Text block:
━━━━━━━━━━
The reconstructions are further assessed for their ability to reproduce spatial patterns. To this end, temperature and SLP reconstructions are validated based on quantiles of spatial mean temperature and SLP anomalies respectively calculated from the E-OBS and ERA5 datasets for each winter day in the period 1950–2020 (NDJF). The spatial validation of the post-processed temperature reconstruction (Fig. 4a–d) shows a considerable improvement relative to the ARM in both the median and spread of values. Spatial correlations do not differ significantly across quantile groups, with median values around 0.75. The RMSE indicates that error magnitudes increase as values approach the lower percentiles, i.e. infrequent temperature extremes. The ARM temperature reconstruction tends to overestimate cold extremes, which have a larger spread of biased values with a median of about 1.3 C, though this is improved by almost 1 C in the EnKF; nevertheless, uncertainties remain large, as shown by the whiskers extending beyond 2 C in both directions. Larger errors and biases with extreme negative values can be explained by the lack of suitable analogues for cold extremes given their lower occurrence. That said, the areas of extreme cold are well-represented in the EnKF, showing a high MSESS below 10 % with the entire interquartile range (IQR) above 0.75. On the other hand, the spatial pattern of more common winter temperatures is harder to predict with accuracy, though the MSESS still indicates good predictive skill compared to the climatology.
━━━━━━━━━━
Requirement A:
Answer these questions about the text on winter temperature and pressure reconstructions:
(i) Which two datasets are the anomaly quantiles calculated from?
(ii) About what median value do the spatial correlations have across quantile groups?
(iii) By roughly how much does the EnKF reduce the cold-extreme bias seen in the ARM?
Requirement B: Extend the text on winter temperature and pressure reconstructions with a few sentences that pick up after its final sentence.

Data segment:
━━━━━━━━━━
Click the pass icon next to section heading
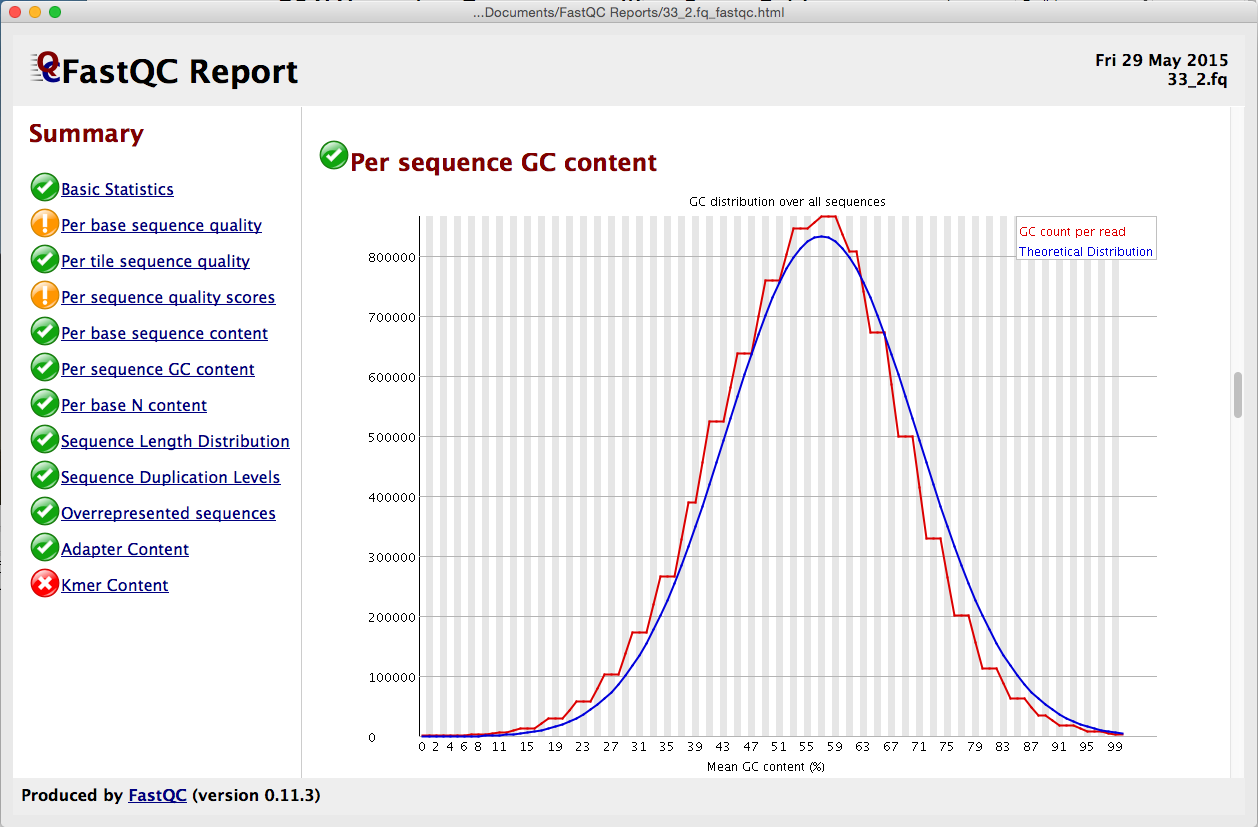1258x827 pixels. click(333, 157)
━━━━━━━━━━
Task answer A:
(i) E-OBS and ERA5
(ii) About 0.75
(iii) By almost 1 C

Task answer B:
Meanwhile, the spatial validation of the post-processed SLP reconstruction (Fig. 4e–h) shows an even greater improvement relative to the ARM compared to temperature. This is especially the case for error magnitudes: RMSE medians were improved on average by 3 hPa, yet the long upper whiskers of the box plots indicate that some grid cells have errors between 6 and 8 hPa. These values are likely due to the absence of observations in areas of the domain such as Turkey, the Dead Sea, and Russia. Correlations improve considerably with the Kalman fitting, as does the mean bias, indicating a more balanced spatial pattern. In the ARM, low SLP extremes tend to be overestimated and high SLP extremes are underestimated, again hinting to the fact that there are likely insufficient analogues from which to draw extremes; the EnKF managed to minimise this effect as well as to reduce the spread of biased values. MSESS values from the ARM show better skill for lower and upper quantiles and worsen approaching the median. This pattern is no surprise as days around the median are closer to the average climatology; hence, the denominator in Eq. (7) becomes smaller, leading to a lower MSESS. Once again, the EnKF manages to significantly improve the predictive skill of the reconstruction: the median of all quantile groups has an MSESS above 0.75.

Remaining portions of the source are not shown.